From where were you guys drawing inspiration? The musicians?
Well, the musicians had a kind of a tight-knit little family. Really, we were all kind of brothers. We all knew each other, and we all hung out together. I lived in Laurel Canyon, and I had been a folk singer and played at the Troubadour countless times. And back in those days, in the ‘60s, when you play in a club, you always played the whole week. You played six or seven nights. Nowadays, that’s unheard of. It’s one night. Back then, one night would have been unheard of. You always played the whole week. We spent five years playing folk clubs across the country, always booked in for the whole week, which made it interesting because we got to meet people and know people, like the waitresses and stuff. So that was my world, and David Crosby and Stephen Stills and Mama Cass, those people were friends of mine, and they also were friends of Gary’s. He had met them independently, maybe through Cass. But by the time I teamed up with Gary, we both knew all these people. And in fact Gary had this really great little Spanish bungalow down in West Hollywood, and his wife was a really great cook, and these people would come over and hang out with Gary, and he’d be doing projects with them or something. But almost every night at dinner, it would be Graham Nash or Joni Mitchell or Mama Cass, all these people, with David Crosby, they would come and eat dinner with them.
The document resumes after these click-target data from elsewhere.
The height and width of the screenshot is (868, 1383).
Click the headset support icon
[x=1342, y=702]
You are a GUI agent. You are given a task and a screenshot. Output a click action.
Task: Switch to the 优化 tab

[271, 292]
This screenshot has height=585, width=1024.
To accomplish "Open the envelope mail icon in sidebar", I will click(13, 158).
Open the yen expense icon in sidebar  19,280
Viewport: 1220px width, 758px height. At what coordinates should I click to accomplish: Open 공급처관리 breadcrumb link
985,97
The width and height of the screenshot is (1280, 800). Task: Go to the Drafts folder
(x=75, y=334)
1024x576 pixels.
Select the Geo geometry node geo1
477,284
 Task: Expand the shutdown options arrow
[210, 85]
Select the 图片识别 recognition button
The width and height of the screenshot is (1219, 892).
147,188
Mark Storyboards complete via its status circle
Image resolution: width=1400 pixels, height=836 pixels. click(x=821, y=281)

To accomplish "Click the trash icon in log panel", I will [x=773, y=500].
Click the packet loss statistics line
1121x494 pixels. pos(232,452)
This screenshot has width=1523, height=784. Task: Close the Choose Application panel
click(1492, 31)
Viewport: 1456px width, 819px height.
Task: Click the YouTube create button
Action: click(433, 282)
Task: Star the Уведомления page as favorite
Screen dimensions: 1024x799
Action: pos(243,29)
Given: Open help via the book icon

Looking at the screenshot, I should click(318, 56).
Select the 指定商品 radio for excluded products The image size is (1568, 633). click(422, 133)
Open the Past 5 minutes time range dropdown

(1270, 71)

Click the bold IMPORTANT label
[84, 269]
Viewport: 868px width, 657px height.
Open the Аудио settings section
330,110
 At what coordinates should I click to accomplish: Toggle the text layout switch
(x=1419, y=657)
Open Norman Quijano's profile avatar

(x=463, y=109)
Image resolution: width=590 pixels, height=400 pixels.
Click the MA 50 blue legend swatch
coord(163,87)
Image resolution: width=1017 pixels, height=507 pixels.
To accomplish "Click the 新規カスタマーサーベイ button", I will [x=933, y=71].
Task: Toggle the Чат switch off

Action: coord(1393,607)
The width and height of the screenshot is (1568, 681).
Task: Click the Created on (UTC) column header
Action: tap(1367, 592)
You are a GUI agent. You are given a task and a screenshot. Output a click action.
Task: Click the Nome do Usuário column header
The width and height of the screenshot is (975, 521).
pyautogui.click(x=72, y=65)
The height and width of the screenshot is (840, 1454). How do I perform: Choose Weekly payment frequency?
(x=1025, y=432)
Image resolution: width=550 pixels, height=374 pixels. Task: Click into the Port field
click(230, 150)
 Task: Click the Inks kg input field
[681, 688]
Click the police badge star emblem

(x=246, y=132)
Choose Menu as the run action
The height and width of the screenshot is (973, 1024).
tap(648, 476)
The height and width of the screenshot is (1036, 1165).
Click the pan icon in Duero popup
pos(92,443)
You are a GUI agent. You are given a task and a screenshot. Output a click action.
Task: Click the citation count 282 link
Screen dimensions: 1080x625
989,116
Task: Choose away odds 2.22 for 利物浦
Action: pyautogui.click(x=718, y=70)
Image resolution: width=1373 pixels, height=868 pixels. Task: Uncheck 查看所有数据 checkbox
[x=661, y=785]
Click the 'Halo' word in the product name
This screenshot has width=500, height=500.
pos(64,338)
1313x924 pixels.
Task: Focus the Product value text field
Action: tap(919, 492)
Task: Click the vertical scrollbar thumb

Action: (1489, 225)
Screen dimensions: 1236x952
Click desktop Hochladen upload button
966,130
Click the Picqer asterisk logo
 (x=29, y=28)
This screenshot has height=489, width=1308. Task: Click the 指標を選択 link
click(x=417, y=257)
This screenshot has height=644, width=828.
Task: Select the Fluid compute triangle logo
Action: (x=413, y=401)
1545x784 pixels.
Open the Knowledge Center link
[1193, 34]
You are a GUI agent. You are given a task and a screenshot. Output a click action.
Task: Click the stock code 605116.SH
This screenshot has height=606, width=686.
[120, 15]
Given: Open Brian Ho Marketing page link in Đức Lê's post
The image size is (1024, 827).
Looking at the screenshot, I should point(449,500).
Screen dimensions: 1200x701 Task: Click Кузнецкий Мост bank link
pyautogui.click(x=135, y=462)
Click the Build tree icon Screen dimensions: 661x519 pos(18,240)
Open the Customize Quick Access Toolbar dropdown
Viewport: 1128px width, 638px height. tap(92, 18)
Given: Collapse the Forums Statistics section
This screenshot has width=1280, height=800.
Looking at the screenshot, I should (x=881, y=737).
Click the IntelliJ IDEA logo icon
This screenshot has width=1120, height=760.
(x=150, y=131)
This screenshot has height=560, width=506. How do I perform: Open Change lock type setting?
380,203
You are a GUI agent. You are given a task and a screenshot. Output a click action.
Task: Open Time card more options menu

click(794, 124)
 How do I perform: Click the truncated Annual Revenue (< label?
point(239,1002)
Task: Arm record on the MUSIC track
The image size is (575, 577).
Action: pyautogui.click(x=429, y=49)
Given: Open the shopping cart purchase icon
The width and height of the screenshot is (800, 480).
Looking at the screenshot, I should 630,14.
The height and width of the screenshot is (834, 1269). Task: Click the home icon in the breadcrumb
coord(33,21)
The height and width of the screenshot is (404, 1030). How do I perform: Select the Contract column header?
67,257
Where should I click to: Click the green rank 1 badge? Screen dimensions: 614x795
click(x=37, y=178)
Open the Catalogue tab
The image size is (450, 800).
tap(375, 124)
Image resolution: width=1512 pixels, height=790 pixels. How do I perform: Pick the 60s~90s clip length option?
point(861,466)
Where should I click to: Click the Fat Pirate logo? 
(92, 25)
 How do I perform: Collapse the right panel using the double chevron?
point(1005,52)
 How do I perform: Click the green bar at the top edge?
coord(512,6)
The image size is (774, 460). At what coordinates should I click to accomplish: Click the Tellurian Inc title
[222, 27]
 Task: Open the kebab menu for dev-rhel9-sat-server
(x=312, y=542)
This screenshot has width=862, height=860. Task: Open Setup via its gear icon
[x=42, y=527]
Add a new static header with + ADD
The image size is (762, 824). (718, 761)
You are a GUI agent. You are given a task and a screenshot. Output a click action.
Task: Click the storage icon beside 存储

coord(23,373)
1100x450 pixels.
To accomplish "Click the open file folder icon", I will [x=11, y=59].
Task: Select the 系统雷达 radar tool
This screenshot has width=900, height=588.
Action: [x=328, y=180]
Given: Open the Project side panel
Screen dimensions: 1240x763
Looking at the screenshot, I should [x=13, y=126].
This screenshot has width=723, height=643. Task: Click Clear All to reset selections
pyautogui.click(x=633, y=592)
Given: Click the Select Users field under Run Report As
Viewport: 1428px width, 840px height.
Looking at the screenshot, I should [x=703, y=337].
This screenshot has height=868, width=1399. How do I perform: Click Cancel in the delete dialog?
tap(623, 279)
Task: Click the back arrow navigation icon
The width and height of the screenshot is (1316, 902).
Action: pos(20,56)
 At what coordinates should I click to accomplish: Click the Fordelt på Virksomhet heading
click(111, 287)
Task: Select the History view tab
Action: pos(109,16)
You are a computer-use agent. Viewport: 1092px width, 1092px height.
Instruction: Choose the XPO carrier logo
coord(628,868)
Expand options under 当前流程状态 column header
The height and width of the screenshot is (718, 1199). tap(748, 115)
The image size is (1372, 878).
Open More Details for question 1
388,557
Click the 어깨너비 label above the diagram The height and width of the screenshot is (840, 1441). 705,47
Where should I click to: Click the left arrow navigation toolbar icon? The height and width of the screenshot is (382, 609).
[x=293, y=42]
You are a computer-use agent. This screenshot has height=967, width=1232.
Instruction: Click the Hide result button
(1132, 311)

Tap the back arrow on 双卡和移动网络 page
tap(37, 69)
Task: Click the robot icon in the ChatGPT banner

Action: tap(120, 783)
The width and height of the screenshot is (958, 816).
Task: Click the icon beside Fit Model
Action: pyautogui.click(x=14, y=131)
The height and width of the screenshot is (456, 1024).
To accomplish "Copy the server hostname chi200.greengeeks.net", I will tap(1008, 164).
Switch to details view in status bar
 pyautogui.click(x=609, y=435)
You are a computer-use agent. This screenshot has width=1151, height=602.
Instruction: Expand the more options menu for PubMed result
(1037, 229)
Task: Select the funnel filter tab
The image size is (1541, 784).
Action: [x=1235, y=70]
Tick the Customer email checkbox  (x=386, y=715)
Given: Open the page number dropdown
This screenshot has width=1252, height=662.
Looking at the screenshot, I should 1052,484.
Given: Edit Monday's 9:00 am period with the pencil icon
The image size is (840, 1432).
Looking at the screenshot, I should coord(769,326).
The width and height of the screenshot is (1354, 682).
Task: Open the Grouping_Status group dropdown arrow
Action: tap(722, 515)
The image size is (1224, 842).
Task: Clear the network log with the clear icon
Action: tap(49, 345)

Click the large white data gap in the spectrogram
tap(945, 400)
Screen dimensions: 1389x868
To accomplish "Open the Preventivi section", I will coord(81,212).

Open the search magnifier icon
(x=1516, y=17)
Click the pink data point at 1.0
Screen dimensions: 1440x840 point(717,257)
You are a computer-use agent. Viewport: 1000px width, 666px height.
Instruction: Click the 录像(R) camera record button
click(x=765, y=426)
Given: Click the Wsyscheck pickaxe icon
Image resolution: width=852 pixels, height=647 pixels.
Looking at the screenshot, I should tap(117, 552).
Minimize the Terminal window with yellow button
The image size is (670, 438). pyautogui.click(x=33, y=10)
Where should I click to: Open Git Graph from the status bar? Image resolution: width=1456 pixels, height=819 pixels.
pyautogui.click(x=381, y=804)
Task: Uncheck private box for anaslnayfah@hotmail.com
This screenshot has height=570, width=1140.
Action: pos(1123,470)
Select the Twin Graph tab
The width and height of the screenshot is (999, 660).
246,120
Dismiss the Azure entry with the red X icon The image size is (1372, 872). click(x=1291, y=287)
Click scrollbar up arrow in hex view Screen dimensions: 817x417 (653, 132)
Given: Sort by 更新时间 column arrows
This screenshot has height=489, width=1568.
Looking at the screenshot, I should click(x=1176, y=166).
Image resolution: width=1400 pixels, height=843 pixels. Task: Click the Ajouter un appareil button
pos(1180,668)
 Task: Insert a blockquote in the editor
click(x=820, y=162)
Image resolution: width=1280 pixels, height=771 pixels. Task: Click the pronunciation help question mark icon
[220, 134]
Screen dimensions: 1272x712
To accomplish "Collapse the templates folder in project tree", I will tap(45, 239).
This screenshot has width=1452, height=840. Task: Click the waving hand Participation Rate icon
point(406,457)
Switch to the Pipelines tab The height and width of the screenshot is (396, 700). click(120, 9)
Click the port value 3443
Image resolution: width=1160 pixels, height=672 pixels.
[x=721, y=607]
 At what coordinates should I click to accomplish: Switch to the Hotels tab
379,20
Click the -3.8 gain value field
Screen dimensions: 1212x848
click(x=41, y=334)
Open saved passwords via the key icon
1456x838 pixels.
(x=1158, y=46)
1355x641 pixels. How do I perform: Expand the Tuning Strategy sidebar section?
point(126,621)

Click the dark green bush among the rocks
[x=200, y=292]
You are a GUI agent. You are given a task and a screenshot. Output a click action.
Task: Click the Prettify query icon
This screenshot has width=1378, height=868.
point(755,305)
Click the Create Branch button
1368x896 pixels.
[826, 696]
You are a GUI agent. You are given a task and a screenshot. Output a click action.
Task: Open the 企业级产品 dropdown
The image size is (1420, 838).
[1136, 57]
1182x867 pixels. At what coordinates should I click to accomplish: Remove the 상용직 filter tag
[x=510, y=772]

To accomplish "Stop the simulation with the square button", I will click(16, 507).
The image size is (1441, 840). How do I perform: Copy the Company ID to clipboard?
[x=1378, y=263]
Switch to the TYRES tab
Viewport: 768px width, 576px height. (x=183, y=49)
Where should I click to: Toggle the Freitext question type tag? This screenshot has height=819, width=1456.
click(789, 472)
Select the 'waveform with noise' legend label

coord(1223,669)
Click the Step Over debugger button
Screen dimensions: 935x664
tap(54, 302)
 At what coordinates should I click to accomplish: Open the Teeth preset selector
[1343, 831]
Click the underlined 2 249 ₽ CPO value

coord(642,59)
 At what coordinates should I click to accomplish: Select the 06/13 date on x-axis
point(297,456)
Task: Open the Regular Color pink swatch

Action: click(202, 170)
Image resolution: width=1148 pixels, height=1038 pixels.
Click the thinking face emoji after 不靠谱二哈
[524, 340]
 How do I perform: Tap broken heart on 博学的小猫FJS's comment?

And they became lifelong friends. And in fact he was lifelong friends with Neil Young, and he was Neil’s art director for at least, I don’t know, 30 years, 40 years. I mean, almost every Neil Young album was Gary-produced. Not the album, the album cover, the artwork.
But that was kind of the music of the day. That’s what was happening. I mean, Crosby, Stills & Nash were just getting together from The Byrds, The Hollies, and Buffalo Springfield, three supergroups, and then they formed this group, and we were all really close friends, and we all got to hear them singing. We went down to the studio, listened to them record, and then one day they said, “We don’t have any pictures of ourselves. We need something that’ll make an announcement that we’re recording together.” So we went out one day in Gary’s old ‘50s Ford station wagon, and we drove around West Hollywood, stopping off here and there to take pictures, and we found that old house with the couch in front of it. And that was our first really major album cover. And here’s the thing that was so great about that. So what we’d do is we’d have this adventure, I would take 500 pictures and then Gary would look at all of them. He would get them first and there would be slides, transparencies, and he would sit there all night at a slide board looking through them all and pick out the one that was just the cover. Gary had really great taste, great artistic taste. And he would pick out the one.
And because he was an architect, he was used to working with different materials. So when we went to print, when he had that album cover printed, he called the printers. He said, “I want you to turn the paper over and print on the uncoated side of the paper,” because all album covers were glossy. And they said, “Well, wait, we can’t do that. I mean, it’s going to soak up the ink. We never printed on the uncoated side.” He said, “I don’t care. I want you to do it.” Well, it turned out to be so wonderful because if you remember that album cover—it’s a foldout album of them sitting on the couch in front of the old house—it’s got a texture to it. It’s got a matte feel to it. It’s not glossy. It’s got a texture. So it went along with sort of their organic, wooden music kind of a thing.